14 years later, in February 2024, Aaron Bushnell, a 25-year-old serviceman, also set himself on fire—this time in front of the Israeli Embassy in Washington DC to protest the slaughter of Palestinians in Gaza and his own country’s complicity. As he prepared to self-immolate, he declared:

“I am an active-duty member of the United States Air Force. And I will no longer be complicit in genocide. I am about to engage in an extreme act of protest. But compared to what people have been experiencing in Palestine at the hands of their colonizers—it’s not extreme at all."

“This is what our ruling class has decided will be normal.”

This time, however, the world slept. Only after more than two years, when the genocide reached its most brutal phases, did mass protests begin to intensify.

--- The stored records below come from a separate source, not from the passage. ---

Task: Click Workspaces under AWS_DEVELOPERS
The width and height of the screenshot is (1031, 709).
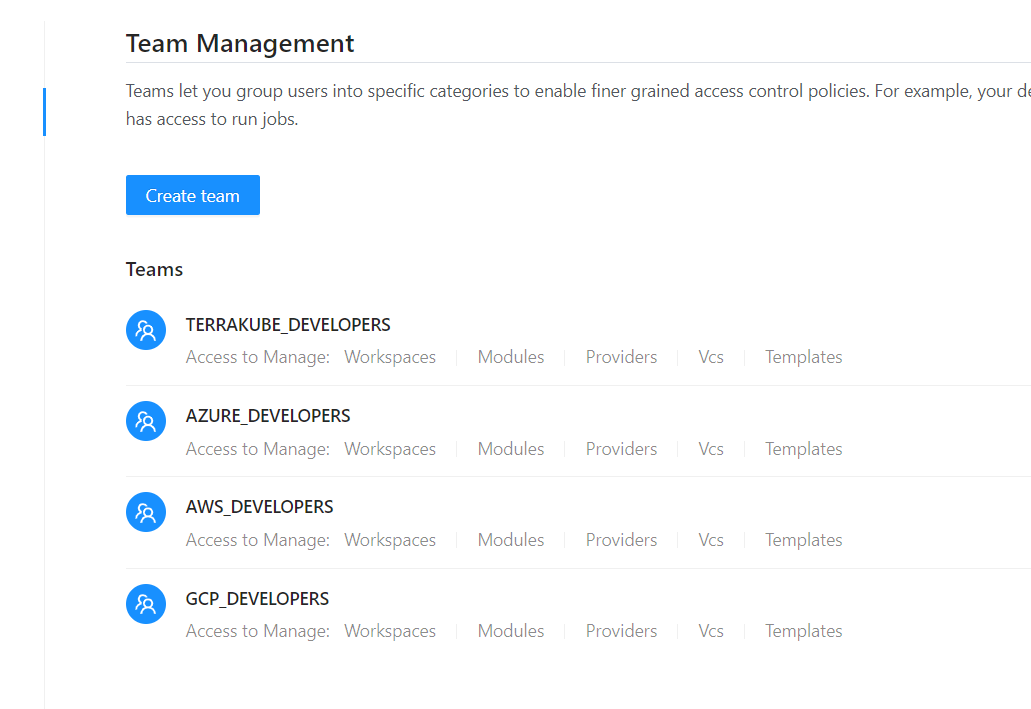Action: 390,540
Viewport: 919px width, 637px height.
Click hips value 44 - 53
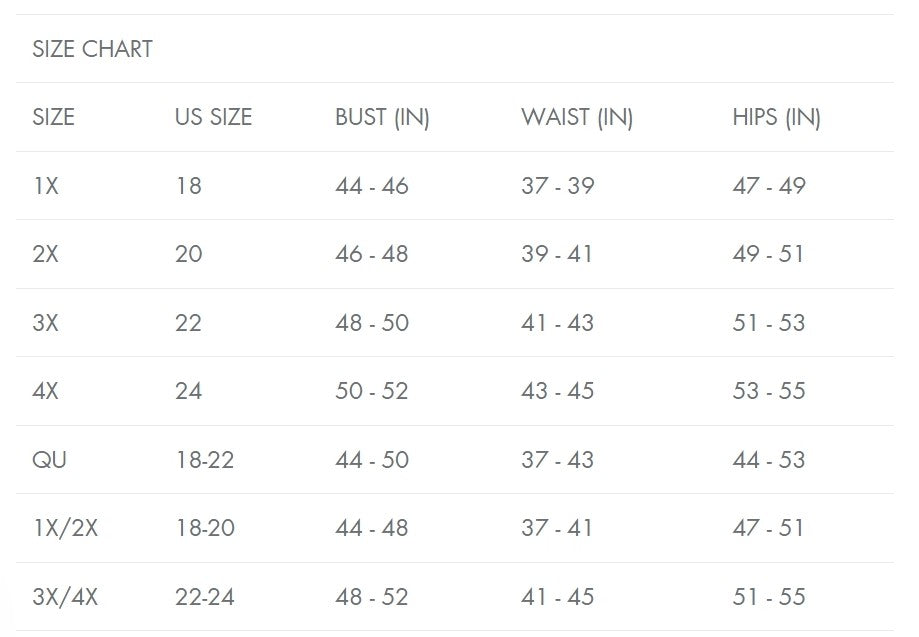point(768,460)
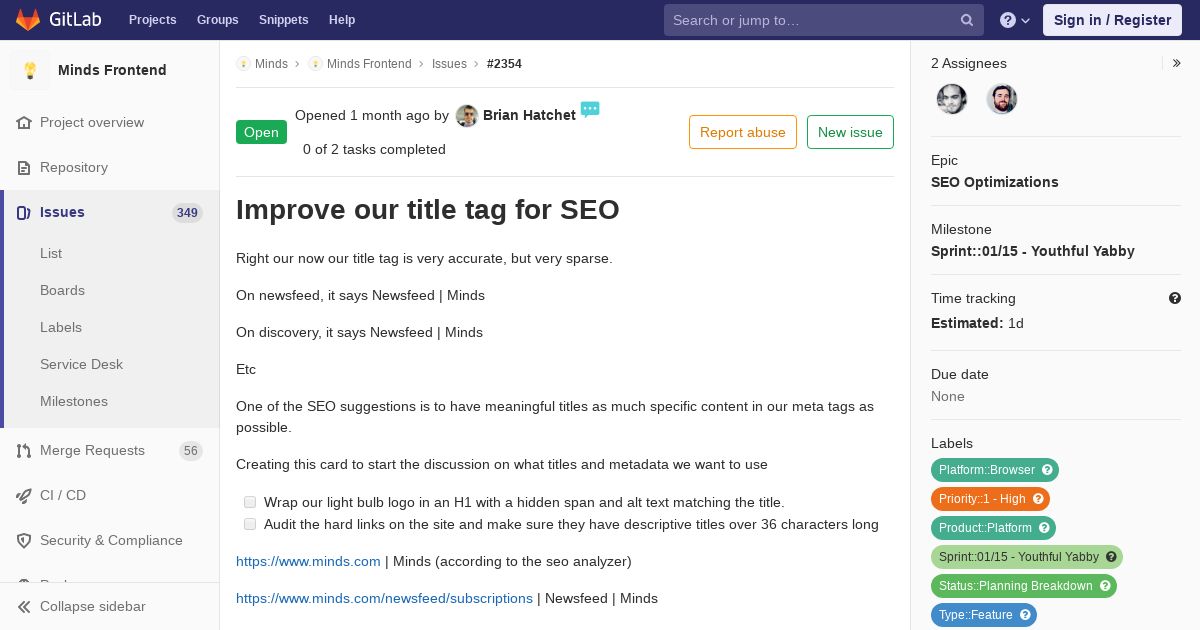The width and height of the screenshot is (1200, 630).
Task: Check the 'Audit the hard links' task checkbox
Action: 250,524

In the first case, people were reacting to their own oppression—Bouazizi’s sacrifice resonated close to home and across borders. In the second, the oppression occurred in a distant land; it took far longer for people to perceive that their governments’ contempt for human life and dignity could turn toward them—something that, increasingly, is happening in the US and the UK.

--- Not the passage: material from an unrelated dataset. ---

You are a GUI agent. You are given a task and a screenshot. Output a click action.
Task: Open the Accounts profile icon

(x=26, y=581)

Revolutions evolve in many ways and produce vastly different results. The wreckage of the Arab Spring is a bitter lesson: fragile democracies crushed, civil wars unleashed, dictatorships reborn.

Many revolutions end in disappointment or catastrophe—some are crushed by the tyranny they are born to overthrow (as with Spartacus’s slave revolt in the Third Servile War), others are subverted from within (as the French Revolution ultimately was by the rise of Napoleon).

Still, history also contains clear successes: the American Revolution, the Haitian Revolution, and the Eastern European revolutions of 1989 that broke Soviet domination.

The lesson is that anger and mobilisation alone are no guarantee of a satisfactory outcome.

The making of a successful revolution

Revolutions are complicated. In some ways, however, they are akin to volcanoes: pressure builds up, there is an eruption and the landscape is altered. Whether a revolution is successful or not, the results and repercussions, for better or for worse, are never negligible.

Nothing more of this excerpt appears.